Der Altaraufsatz aus Kiefernholz von Michael Müller aus Stralsund stammt von 1746 und zeigt eine seitenverkehrte Kopie einer Abendmahlsdarstellung von Rubens. Das Altarbild wird von Säulen und Figuren sowie ornamentalen Ranken umrahmt. Das Giebelfeld des Altars zeigt eine Wolkengloriole mit trinitarischem Dreieck in der Mitte. Diese Darstellung ist nach dem Vorbild des barocken Hauptaltars der St. Nikolai-Kirche in Stralsund gestaltet worden; die dort vorhandene komplexe Symbolik ist hier in einfachster Form mit drei Engelsköpfen konzipiert. Das Dreieck enthielt ursprünglich das göttliche Schöpfungswort mit hebräischen Buchstaben, dieses ist heute goldfarben überstrichen. Eine größere vollständig erhaltene Version befindet sich in Sagard.[2] Darüber steht der auferstandene Christus zusammen mit zwei Engeln. Zeitgleich entstanden die Altargitter. Die zierliche Kanzel aus Kiefernholz von 1667/74 zeigt auf den vier Feldern an der Außenseite des Korbs die vier Evangelisten. Der quadratische Schalldeckel entstand gleichzeitig mit der Kanzel, die Bekrönung wurde 1740 vermutlich vom Künstler des Altaraufsatzes gefertigt.

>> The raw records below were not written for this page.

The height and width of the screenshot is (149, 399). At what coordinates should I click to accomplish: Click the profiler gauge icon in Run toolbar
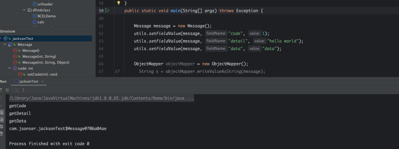pos(16,90)
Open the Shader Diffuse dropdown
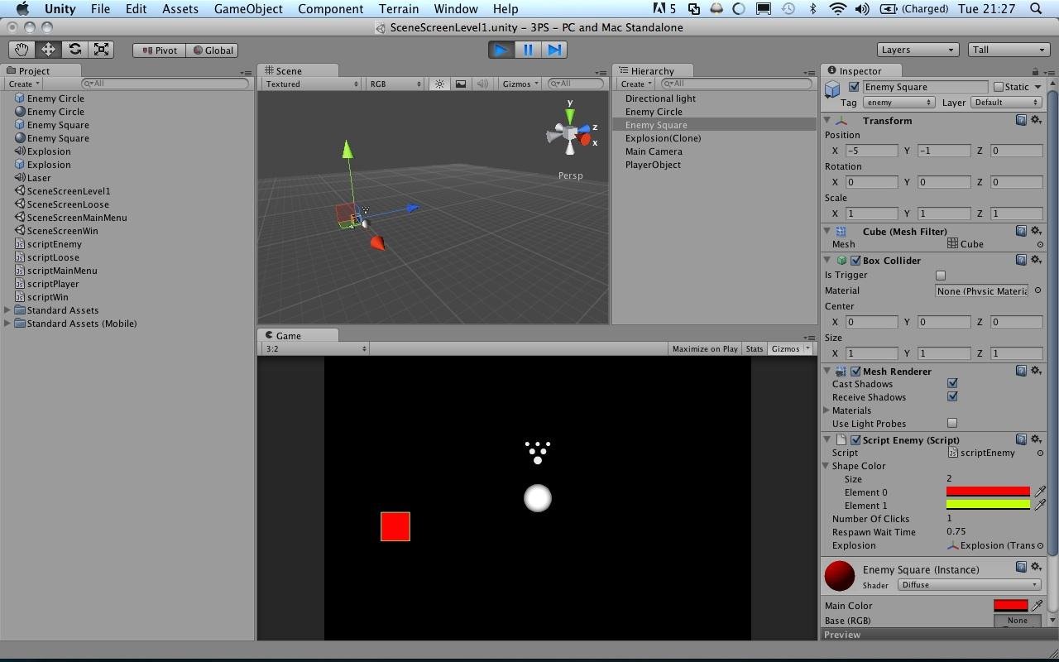 [968, 585]
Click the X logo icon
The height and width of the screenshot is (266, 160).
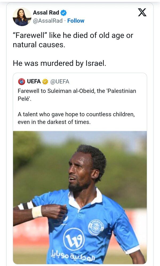click(x=142, y=13)
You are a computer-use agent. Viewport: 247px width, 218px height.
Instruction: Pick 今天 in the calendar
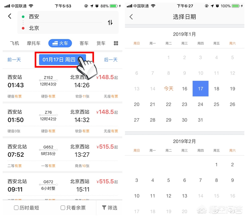(169, 89)
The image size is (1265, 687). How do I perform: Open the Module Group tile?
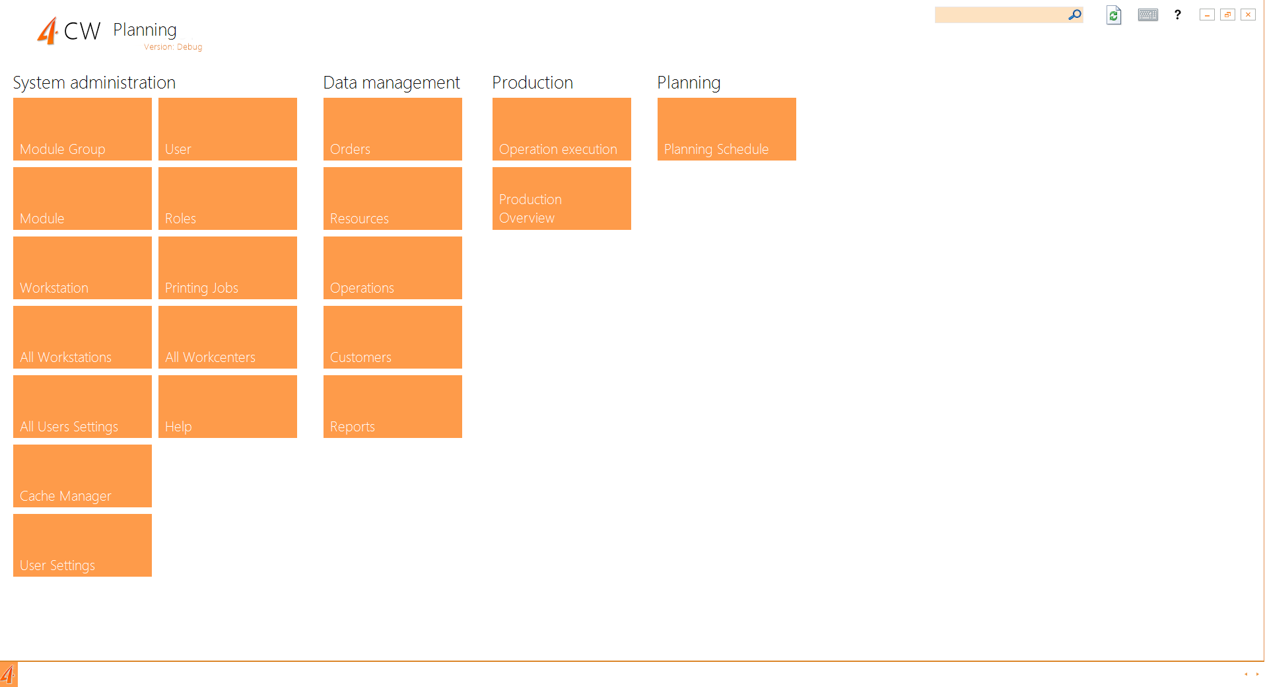click(x=83, y=129)
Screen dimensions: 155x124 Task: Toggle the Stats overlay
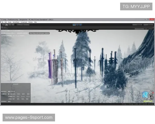(x=146, y=29)
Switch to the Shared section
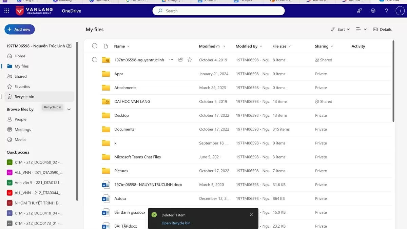 20,76
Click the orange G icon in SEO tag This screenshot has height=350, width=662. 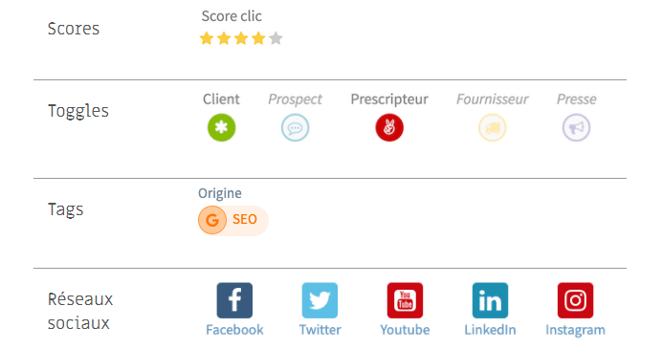click(x=212, y=220)
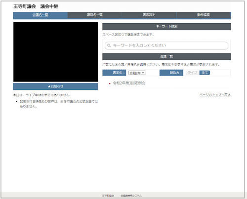Open the 令和2年第3回定例会 meeting entry

(x=129, y=83)
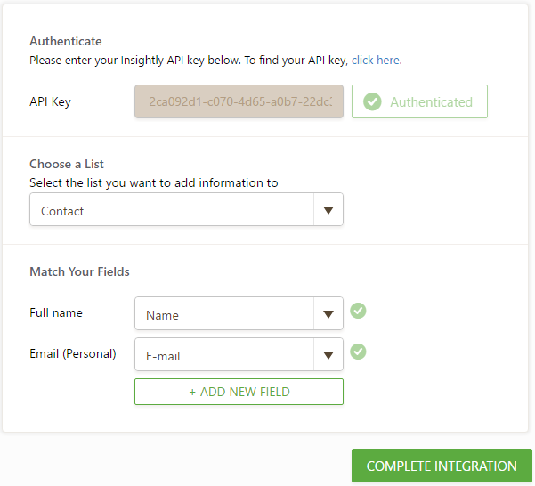Click the arrow on the Contact dropdown
535x486 pixels.
pyautogui.click(x=328, y=210)
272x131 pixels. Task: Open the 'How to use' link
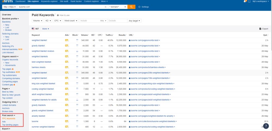64,15
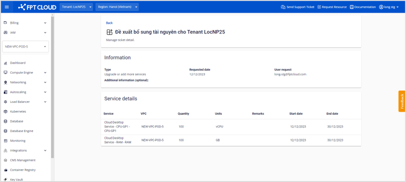The height and width of the screenshot is (182, 406).
Task: Click the FPT Cloud logo
Action: (x=37, y=7)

Das in der Kirche befindliche hölzerne Kruzifix wird auf den Anfang des 15. Jahrhunderts datiert und stammt ursprünglich aus der Kapelle Bessin. Bemerkenswert sind auch zwei um 1500 entstandene Reliefgruppen eines Schnitzaltars, die die Heimsuchung Mariae und die Flucht nach Ägypten darstellen.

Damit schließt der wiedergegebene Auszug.